The midterm elections are mere months away, which means that it is highly unsurprising that the Centers for Disease Control and Prevention (CDC) has commenced fresh fear mongering over the COVID pandemic.
The pandemic is notorious for ushering in mass mail-in ballots, which had been unprecedented in past elections in the United States, especially given the significantly higher potential for fraud.
According to the CDC, an alleged subvariant of Omicron, BA.5, apparently accounts for the majority of COVID cases across the United States.
According to New York University infectious disease expert Céline Gounder, “Omicron subvariants BA.4 & BA.5 account for 70 percent of COVID cases in the U.S.”
Omicron has been widely acknowledged to be as dangerous as a cold, though the media establishment has demonstrated strong resistance to dropping its long-term fear mongering regarding the pandemic and other issues, as evidenced by Gounder’s commentary.
“We are also seeing early hints that Omicron subvariants BA.4 & BA.5 may be more virulent, [or] causing more severe disease, than the original Omicron,” Gounder added dramatically.
Despite the mainstream media’s fear mongering, which has long been aided and abetted by Dr. Fauci and the CDC, hospitalizations related to COVID remain well below prior peak levels in the past.
However, some indications ostensibly reveal an uptick in case, with the Department of Health and Human Services (HHS) claiming that more than 5,000 individuals per day are being hospitalized due to COVID.
The Wall Street Journal reported that the United States has “recently averaged slightly more than 300 deaths a day,” adding that just one year ago “the average dipped to slightly above 200 a day.”
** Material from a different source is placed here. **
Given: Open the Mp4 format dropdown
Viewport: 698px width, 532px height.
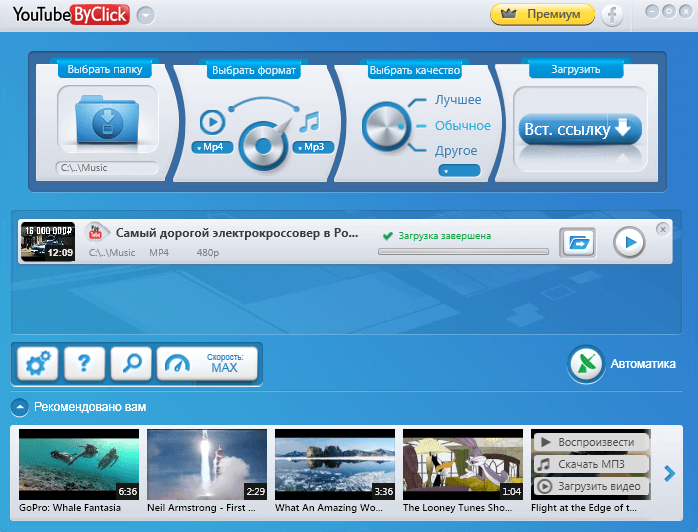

Per the Journal, the dip “[reflects] a lull in cases as vaccinations rose and a respite before the Delta and then Omicron variants took hold.”
The recent surge in media attention to COVID happens to emerge after the National Institute of Health (NIH), led by the notorious Dr. Fauci, claimed that COVID was the third leading cause of death in the United States between March 2020 and October 2021.